見積もりの内訳|店舗工事の費用構成を知る
店舗工事の見積もりには、大きく分けて以下の3つの費用が含まれます。
1. デザイン設計費
◆店舗コンセプトに沿った内装デザイン、レイアウト設計にかかる費用
平面図・展開図・イメージパースなどの作成
相場:10万〜100万円程度
2. 内装・設備工事費
◆壁や天井の造作、塗装、クロス、電気・水道・空調・ガス工事
造作家具や間仕切り、厨房区画の施工も含む
相場:総工費の6〜7割程度を占める
3. 設備・備品購入費
◆厨房機器(コンロ・冷蔵庫・食洗機など)、テーブル・椅子、レジ、照明器具など
必要に応じて中古品やリースの活用も可能
相場:50万〜500万円程度(店舗規模による)
見積もりを依頼する前に準備すべきポイント
見積もりの精度を上げ、無駄なやり取りを減らすために、以下の情報を整理しておきましょう。
1. 予算の概要を伝える
「〜万円以内で収めたい」など、明確な数字を出すと、業者側も最適な提案が可能になります。
2. 希望や要望に優先順位をつける
「厨房を広くしたい」「個室を設けたい」など、実現したい要素に順位をつけておくと、削るべきところの判断がしやすくなります。
3. 工期や納期を共有する
オープン予定日から逆算し、無理のないスケジュールで施工してもらうことが大切です。
4. 設備や材質の明細を確認する
使用する建材、厨房機器のスペック、コンセントの位置など、具体的な記載があるか確認しましょう。
見積もり書でチェックすべき重要ポイント
見積もり書は、単に「総額」を見るだけでなく、以下の項目ごとに精査する必要があります。
項目 | チェックポイント例 |
---|---|
工事項目の記載 | 「一式」だけでなく、詳細明細があるか |
材料・設備 | 型番や仕様、数量が具体的に書かれているか |
工期 | 着工日と完了予定日が明記されているか |
保証・アフター | 工事後の不具合に対応する保証があるか |
諸経費 | 設計料、管理費、運搬費などの計上が妥当か |
見積もり時によくあるトラブルと対策
飲食店の店舗工事では、見積もり段階での認識のズレがトラブルを招くことがあります。
よくあるトラブル例
◆「一式」表記の内容に含まれていない工事が後から追加費用になる
◆オープン予定に間に合わない
◆想定より工事範囲が狭く、再工事が必要に
トラブル回避のポイント
◆契約前に「工事範囲・仕様・保証内容」を文書で残す
◆複数の業者から相見積もりを取り、金額だけでなく内容で比較する
◆工程表を提出してもらい、進捗を見える化する
見積もりで費用を抑えるための工夫とアイデア
予算オーバーを避けるために、次のような工夫が役立ちます。
◆居抜き物件の活用:既存の厨房・内装を一部流用することで、大幅なコストカットが可能
◆中古・リースの厨房機器:新品と比べて50%以上安くなる場合も
◆シンプルな内装にする:間接照明や造作を減らし、ベースは最小限に
◆支給品を活用:施主支給による家具・照明などで費用調整
まとめ:店舗工事の見積もりは「内訳の見える化」と「複数比較」が鍵
飲食店の店舗工事見積もりは、単なる金額確認ではなく、お店づくりの計画そのものを形にする第一歩です。
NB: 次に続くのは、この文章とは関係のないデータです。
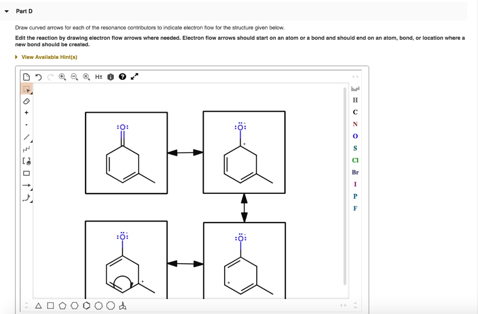Open the zoom in tool
Screen dimensions: 478x314
coord(61,76)
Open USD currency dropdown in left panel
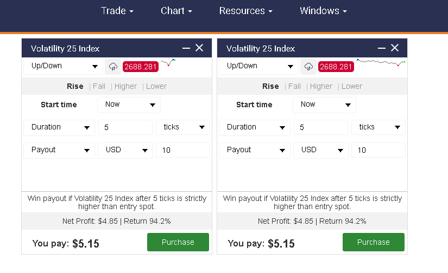The height and width of the screenshot is (273, 448). 125,150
◆業態や物件の状態によって坪単価は20〜80万円と幅広い
◆内訳(設計・工事・設備)を把握することで費用管理がしやすくなる
◆見積もりは3社以上に依頼して、比較・相談・検討を繰り返す
納得できるお店づくりのために、まずは見積もりの読み方をしっかりマスターし、信頼できる業者と二人三脚で進めていきましょう。